Intended Use
For In Vitro Diagnostic Use
Summary and Explanation
CD34 functions as a cell-cell adhesion factor and cell-surface glycoprotein. It may also mediate the attachment of stem cells to bone marrow extracellular matrixes or directly to stromal cells. Cells expressing CD34 are normally found in the umbilical cord and bonemarrow as hematopoietic cells, and in vascular endothelium. In addition to stem cell recognition, CD34 is expressed by vascular endothelium; it appears that proliferating endothelial cells express this molecule in greater amounts than resting cells. In comparison to factor VIII R Antigen, CD34 stains are stronger and appear to be more sensitive in nature.

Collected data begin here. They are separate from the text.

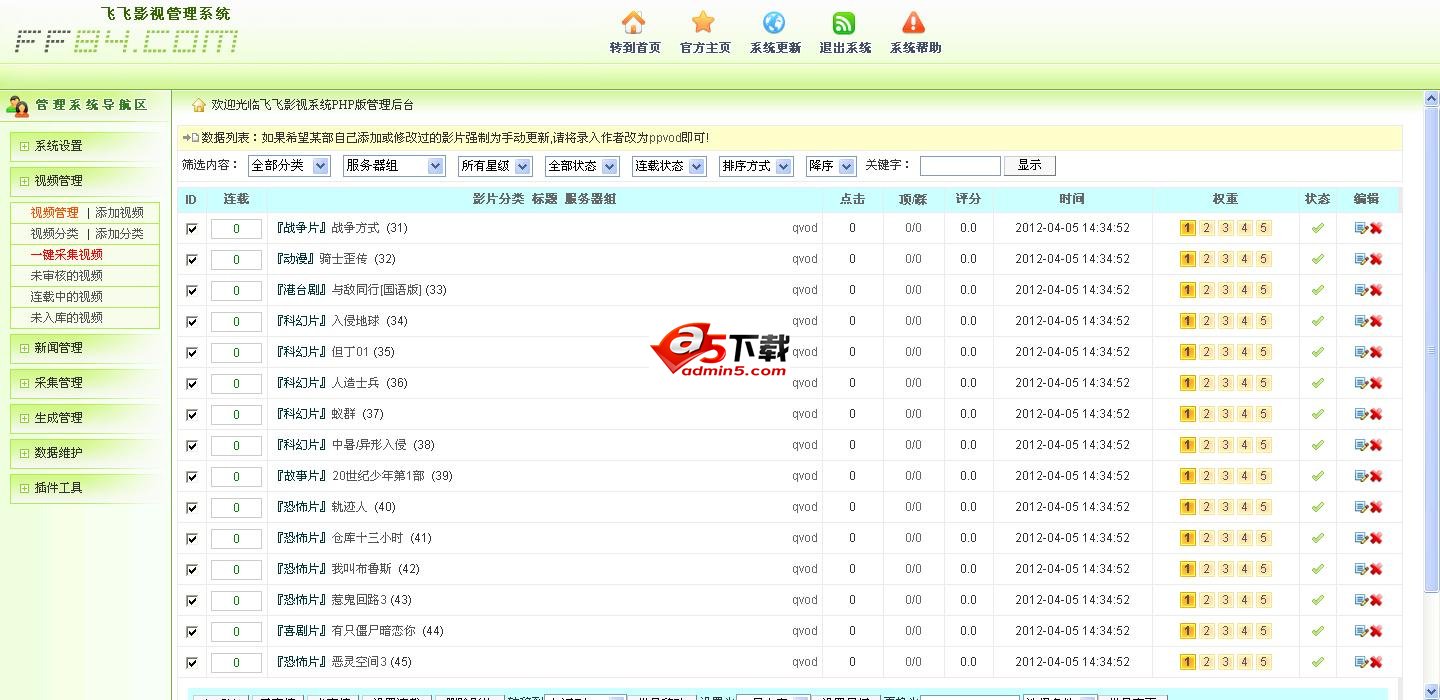1440x700 pixels.
Task: Click the home icon 转到首页
Action: tap(633, 24)
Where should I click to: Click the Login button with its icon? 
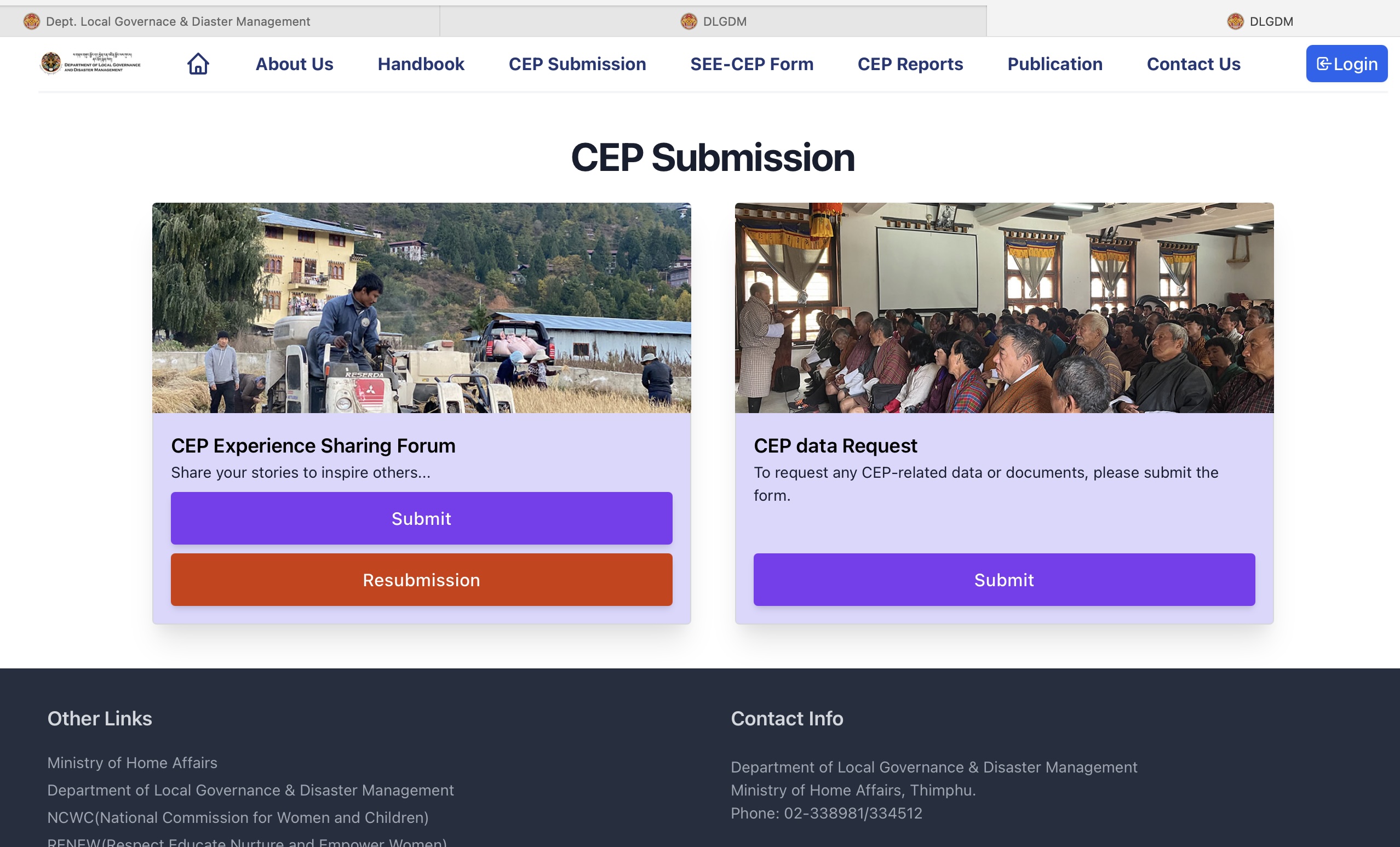tap(1346, 64)
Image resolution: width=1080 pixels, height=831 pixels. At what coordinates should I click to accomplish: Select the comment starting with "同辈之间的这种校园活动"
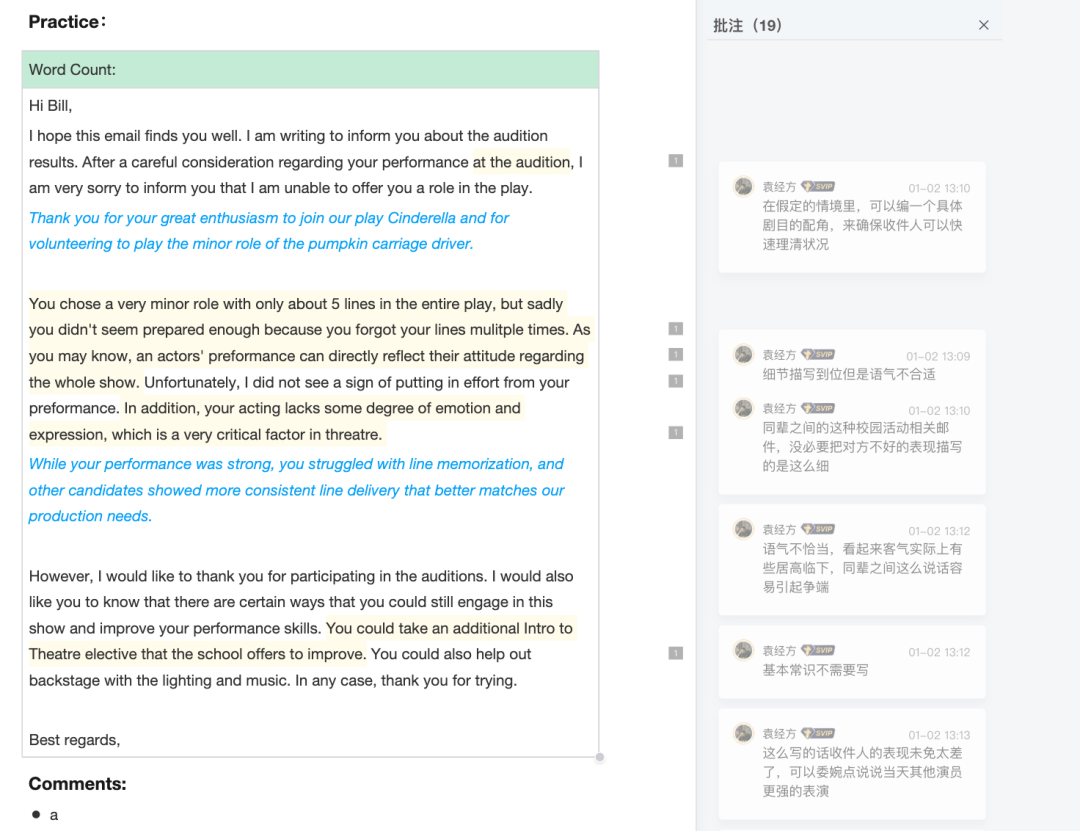pos(861,447)
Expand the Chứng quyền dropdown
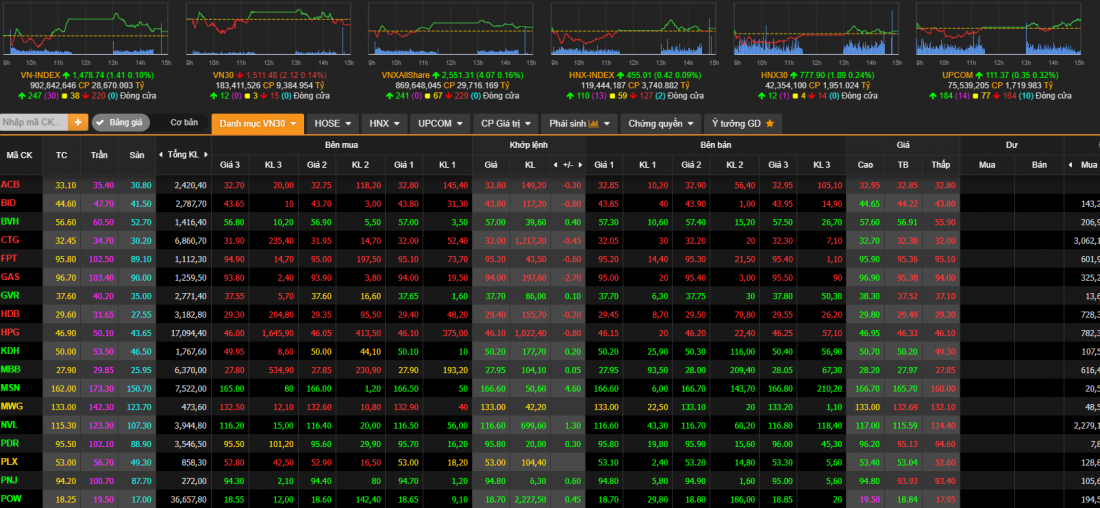The height and width of the screenshot is (508, 1100). tap(661, 123)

In tumors, CD34 is found in Alveolar Soft Part Sarcoma, pre B-ALL (positive in 75%), AML(40%), AMLM7 (most), Dermatofibrosarcoma Protuberans, Gastrointestinal Stromal Tumors, Giant Cell Fibroblastoma, Granulocytic Sarcoma, Kaposi’s Sarcoma, Liposarcoma, Malignant Fibrous Histiocytoma, Malignant Peripheral Nerve Sheath tumors, Meningeal Hemangiopericytomas, Meningiomas, Neurofibromas, Schwannomas, and Papillary Thyroid Carcinoma. A negative CD34 may exclude Ewing’s Sarcoma/PNET, Myofibrosarcoma of the breast, and Inflammatory Myofibroblastic tumors of the stomach.
Presentation
Anti – CD34 is a mouse monoclonal antibody derived from cell culture supernatant that is concentrated, dialyzed, filter sterilized and diluted in buffer pH 7.5, containing BSA and sodium azide as a preservative.
Mohs IHC Procedure
Specimen Preparation of Mohs Frozen Tissues
- Embed the specimen in OCT inside a cryostat.

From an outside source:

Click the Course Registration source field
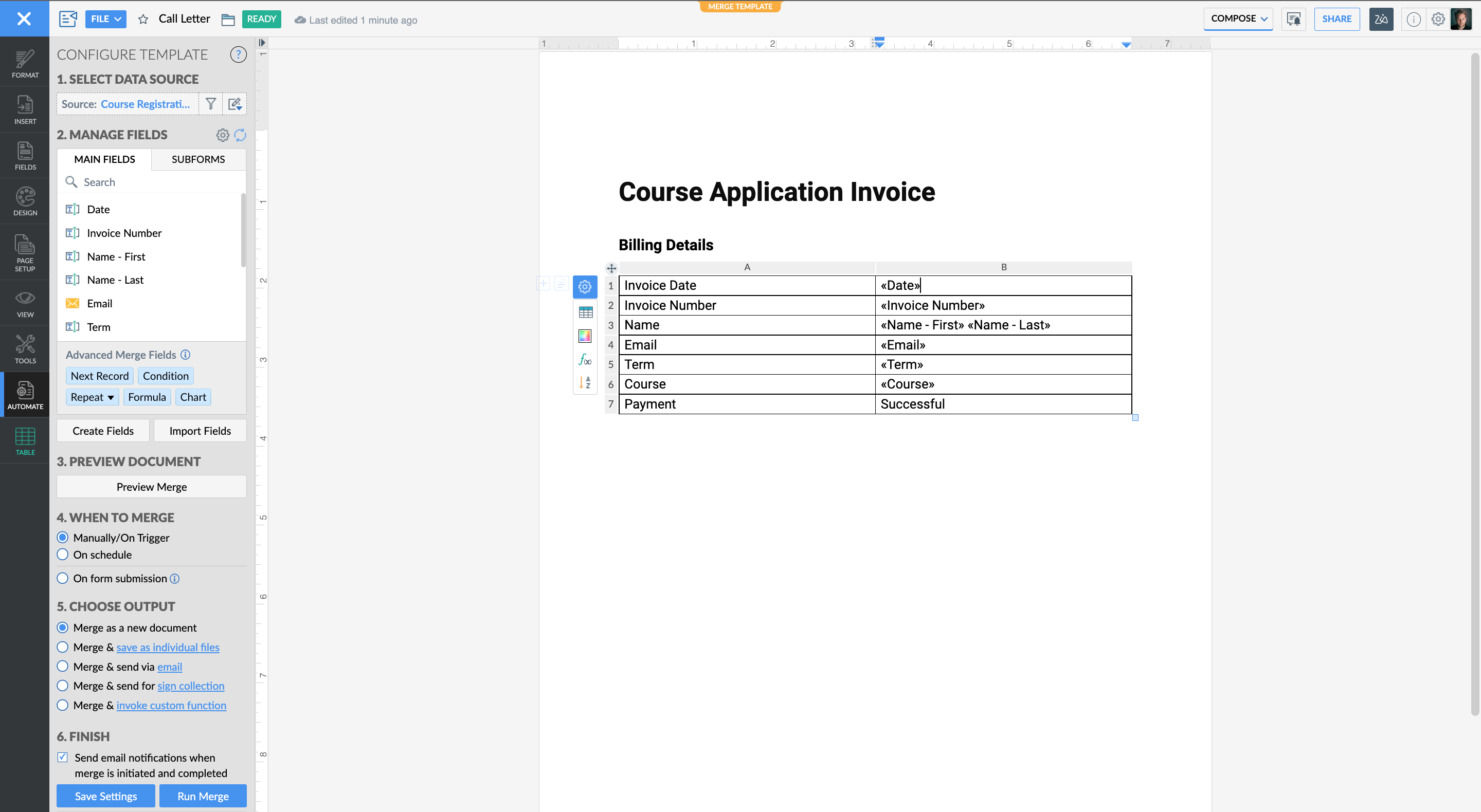The image size is (1481, 812). [147, 104]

- Cut sections at 4-5 µm and mount on a positively charged glass slide such as the Bio SB Hydrophilic Plus Slides (BSB 7028) or in the lower third of the TintoDetector Cap Gap slides (BSB 7006).
- Air dry the slide at room temperature for 2 minutes and then incubate the slide at 60 °C for 3 minutes in an incubator or dry bath.

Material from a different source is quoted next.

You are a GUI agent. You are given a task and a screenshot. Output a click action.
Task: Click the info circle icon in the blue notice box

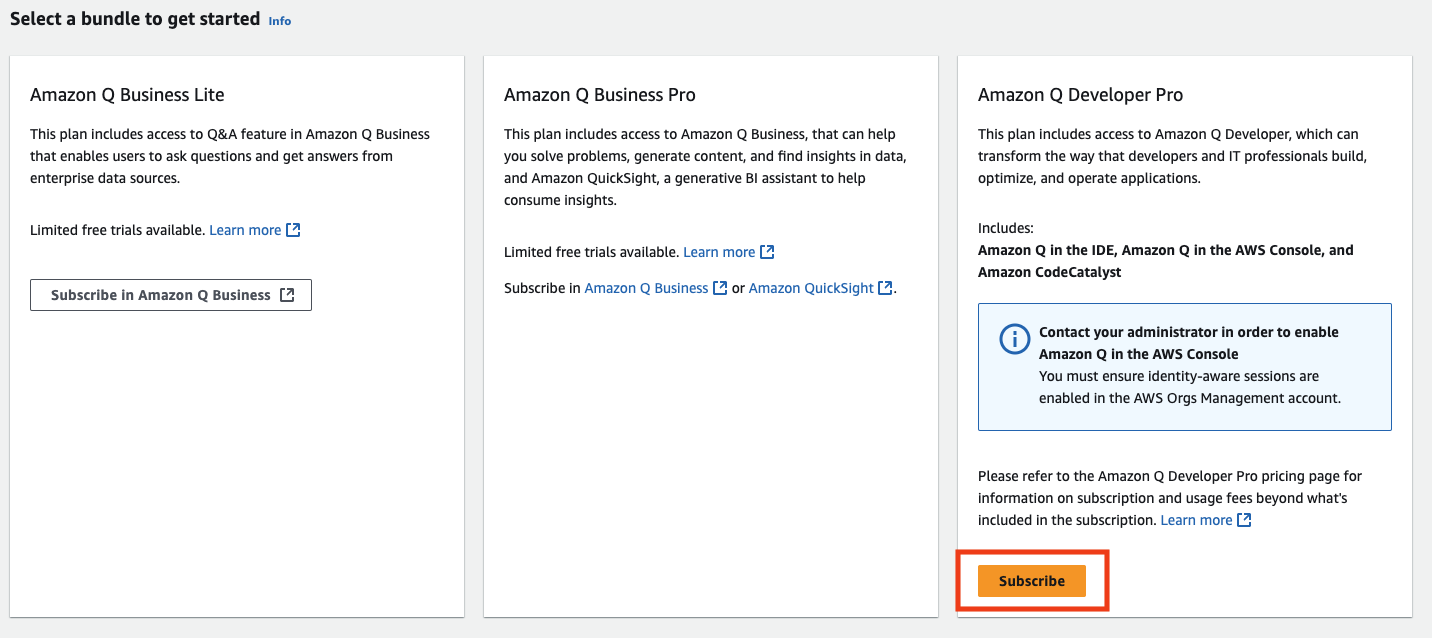tap(1014, 339)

- Fix in 100% acetone for 2 minutes at room temperature.
Pretreatment of Mohs Frozen Tissues
- Preheat the TintoDetector Incubator to 110°C.
- Place TintoDetector Cap Gap slides (BSB 7006) face to face and insert them into the TintoDetector Slide Holder (BSB 7003).
- Submerge slides in ImmunoDNA Retriever with EDTA to draw up enough solution by capillary action to cover the tissues.
- Heat the slides in a preheated TintoDetector Incubator for 3 minutes.
- Transfer slides to room temperature and cool off for 1 min.
Mohs IHC Detection
- After HIER, transfer slides to ImmunoDNA washer and let it stand for 1-2 minutes.
- For manual staining, perform antibody incubation at ambient temperature. For automated staining methods, perform antibody incubation according to instrument manufacturer’s instructions.
- Wash slides with ImmunoDNA washer or DI water.
- Continue IHC detection protocol. Wash slides between each step with ImmunoDNA washer solution.
Abbreviated Mohs PolyDetector Plus DAB HRP Brown or HRP Green Immunohistochemical Protocol
- Incubate with Primary Antibody for 5 min
- Wash with Buffer (TBST or PBST)
- Incubate with M/R link for 4 min
- Wash with Buffer (TBST or PBST)
- HRP Label for 4 min.
- Wash with Buffer (TBST or PBST)
- Prepare
- DAB Brown (1 drop of DAB Chromogen in 1ml of DAB Buffer; mix well)
- or HRP Green (1 drop of HRP Green Chromogen in 1 ml of HRP Green Buffer; mix well)
- Incubate with DAB or HRP Green for 1-2 min
- Wash with Buffer (TBST or PBST)
- Counterstain with Hematoxylin or Nuclear Fast Red for 30 seconds
- Wash with Buffer (TBST or PBST)
- Mount with AquaMounter or dehydrate the tissue with Fast ChromoProtector then mount with PermaMounter
Step
|
Mohs PolyDetector Plus HRP Green or DAB 20 Minute Protocol |
| HIER |
3 min. |
| Primary Antibody |
5 min. |
| 1st Step Detection |
4 min. |
| 2nd Step Detection |
4 min. |
| Substrate-Chromogen |
1-2 min. |
| Counterstain / Coverslip |
Varies |
This protocol can also be used with FFPE tissues retrieved with Citrate or EDTA.